By John Ross’ standards, “greed barons” would count as an exceptionally civil way to refer to his own political villains. Though it takes the form of a history of Mexico City from the Big Bang to 2009, El Monstruo devotes the bulk of its pages to a chronicle of wrongs visited upon the city and its precursors by the powerful, be they Conquistadors, traitorous Indians, trespassing gringos, military strongmen, bloated tycoons, misguided intellectuals, or any of thousands of corrupt politicians at every conceivable level of influence. Ross covers natural disasters, too — he makes especially fascinating points about the 1985 earthquake and the subsequent rise of a downtown civil society — but mainly as opportunities to show the rulers, elected or otherwise, failing yet again to meet their obligations to the poor, the very poor, and the sort of poor alike.

Ross’ uncompromising ideological views shape each and every one of El Monstruo’s 453 pages, but he mitigates objections by (a) cramming more raw facts about Mexico City into the book than any other chronicler has and (b) admitting everything. Throughout the text, he delivers an unceasing stream of asides pointing out who in the historical and political life of el D.F. he considers conniving, slimy, devious, sociopathic, solipsistic, black-hearted, or — the best most high-profile Chilangos can do in Ross’ cosmology — well-intentioned but rendered ineffectual by the scheming opposition. He writes as a fount of judgment, but hey, so did Hunter Thompson.

With tendencies similar to those of his Freak-Powered generational (1937-2005) and professional compatriot, Ross includes much of his personal history in this city’s history. One paragraph you’re reading about a president draining Mexico’s coffers or a covered-up student massacre or the formation of a rebel Indian paramilitary unit, and the next you’re reading about John Ross getting hit by a speeding Hummer, John Ross sleeping under the stars in the Zócalo, or John Ross chatting with the waiters, watch-sellers, and street musicians who hang out in his neighborhood, el Centro Historico. Some might consider this contamination of the book’s scholarly value, but smart money says that nobody will write a richer history of Mexico City for a very long time indeed.

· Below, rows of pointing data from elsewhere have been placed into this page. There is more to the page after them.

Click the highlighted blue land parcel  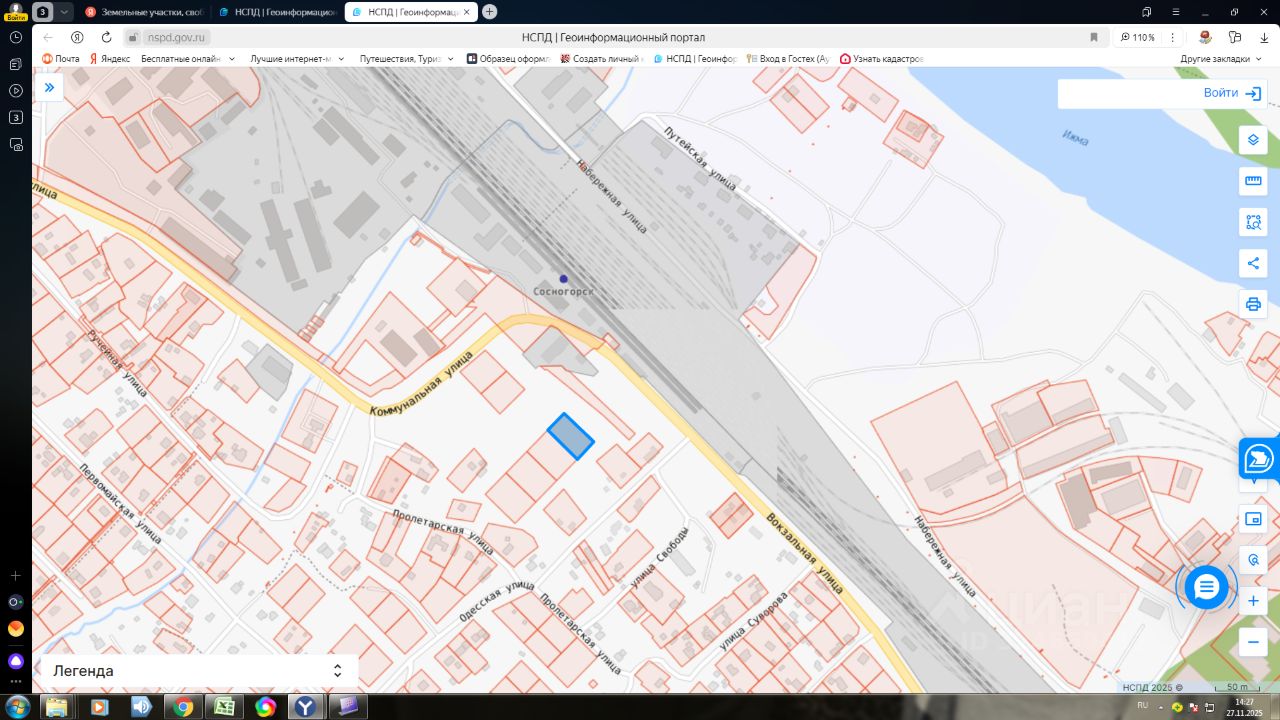click(571, 436)
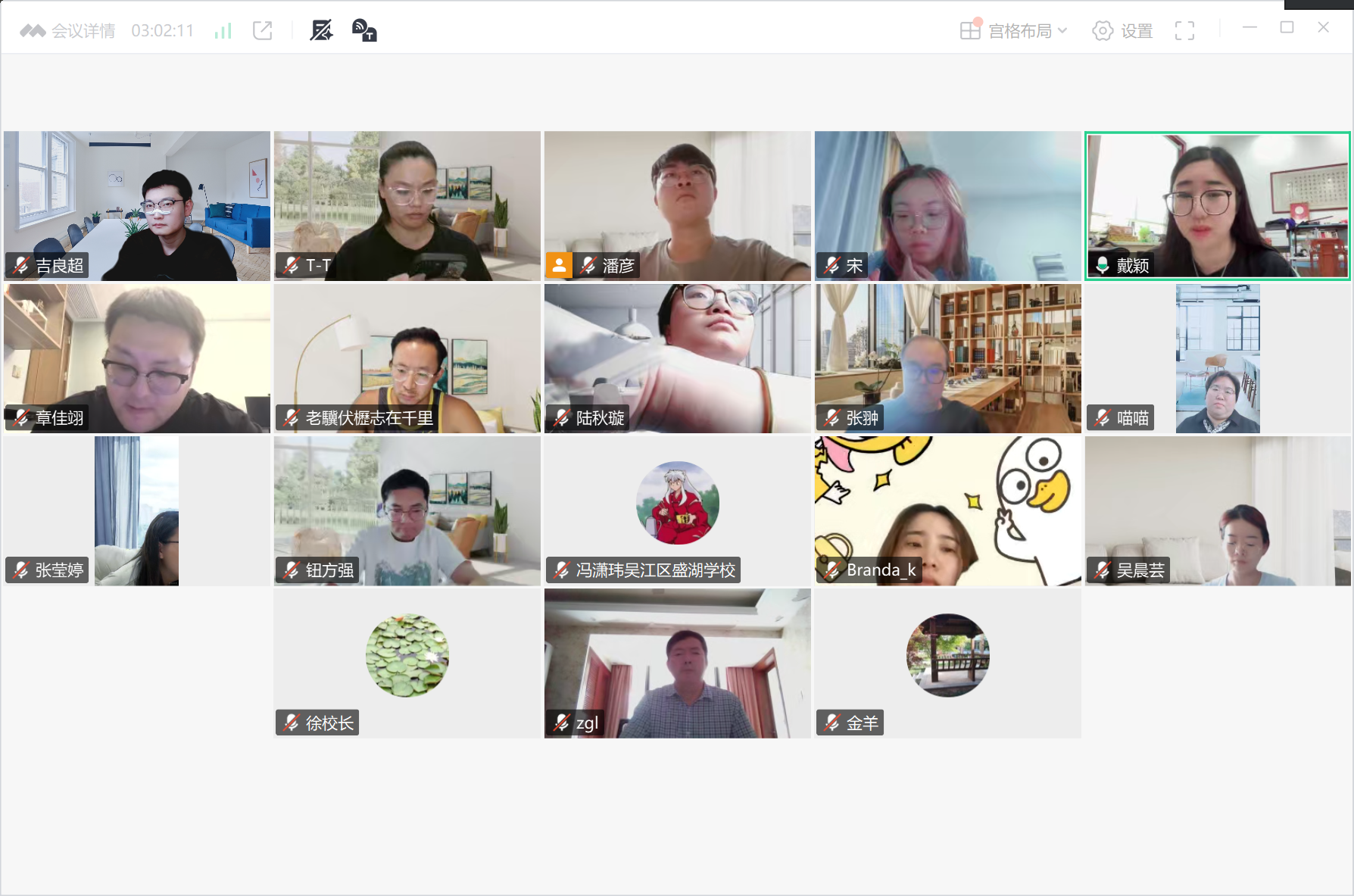Viewport: 1354px width, 896px height.
Task: Click the 老驥伏櫪志在千里 name label
Action: 369,418
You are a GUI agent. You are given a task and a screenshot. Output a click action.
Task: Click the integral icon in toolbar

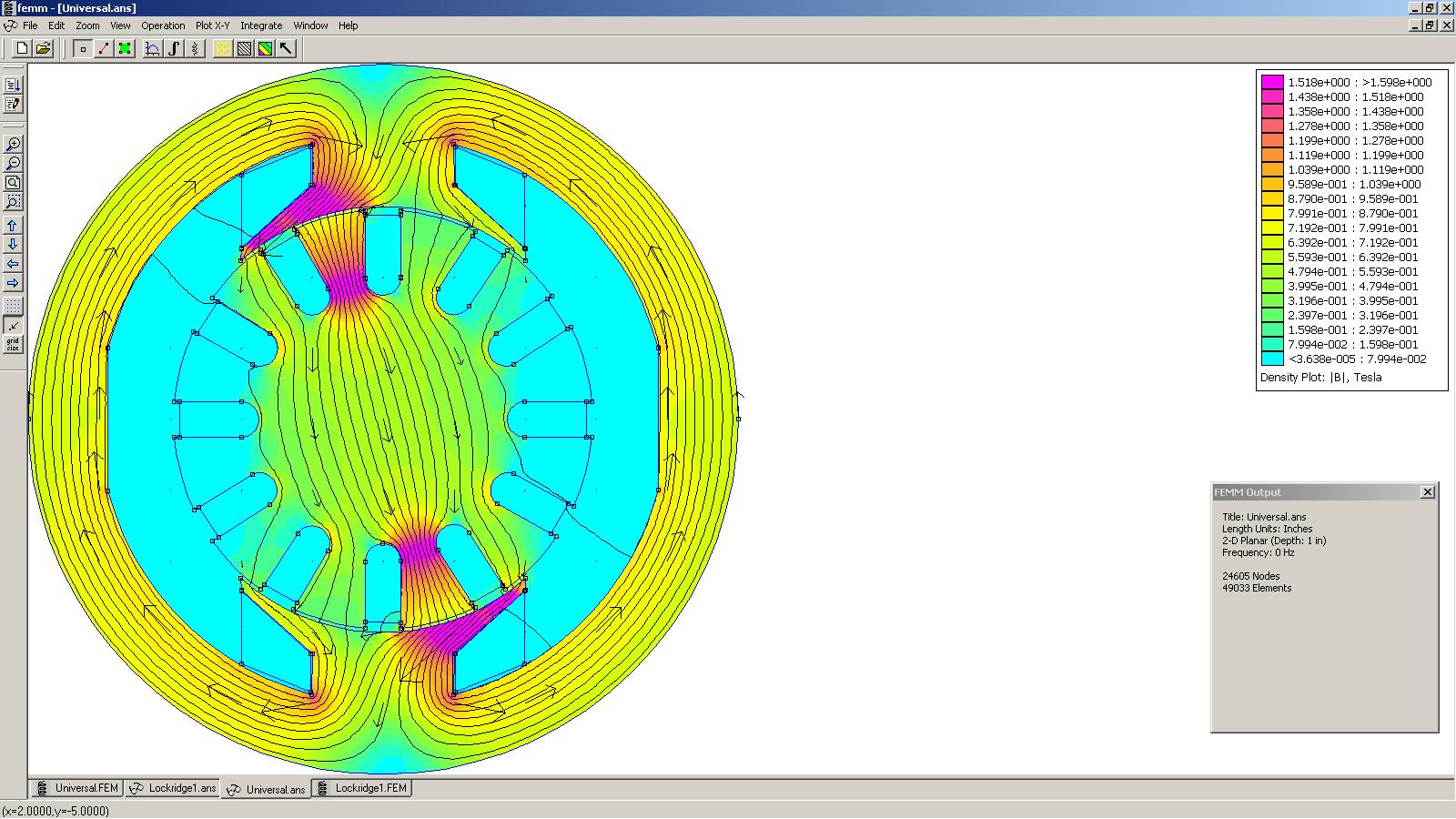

Ross’ publisher tends to promote his work with a rare blurb of praise from Thomas Pynchon (b. 1937), the fourth member of the American “Silent Generation” I’ve brought up so far. This is telling; Pynchon, Thompson, and Ross’ writing, from what I can tell, all seems driven by eminently conspiracy-fueled worldviews saturated by the idea that everyone and everything with power is deliberately connected, and the resulting evil web intends, secretly or not-so-secretly, to screw us. I may enjoy these guys’ books, but I just don’t see in humanity, at the top of the hierarchy or the bottom, the kind of competence — or even fully formed intention — needed to successfully pull such a screwing off. But I do see, for good or ill, the pragmatically improvisational spirit many writers celebrate about Mexico City, and which Ross himself ends El Monstruo by placing his faith in. This beloved dump of ours has already taken 500 years of screwing, he believes; it ain’t goin’ nowhere.

That said, despite my ever-increasing cultural fascination with Latin American countries like Mexico and Chile, I’ve never really understood all the excitement so many journalists and artists have drawn from Latin American politics. Maybe this comes down to another generational difference, but fascination is fascination. Next time I visit el D.F. — and there will be a next time — I’ll take a special trip on Line 1, get off at Isabel La Católica, and drink a café con leche for John Ross in front of the Hotel Isabel he called home for 25 years. And I don’t know what Tom drank, but when I finally get to Santiago, I’ll have one of those.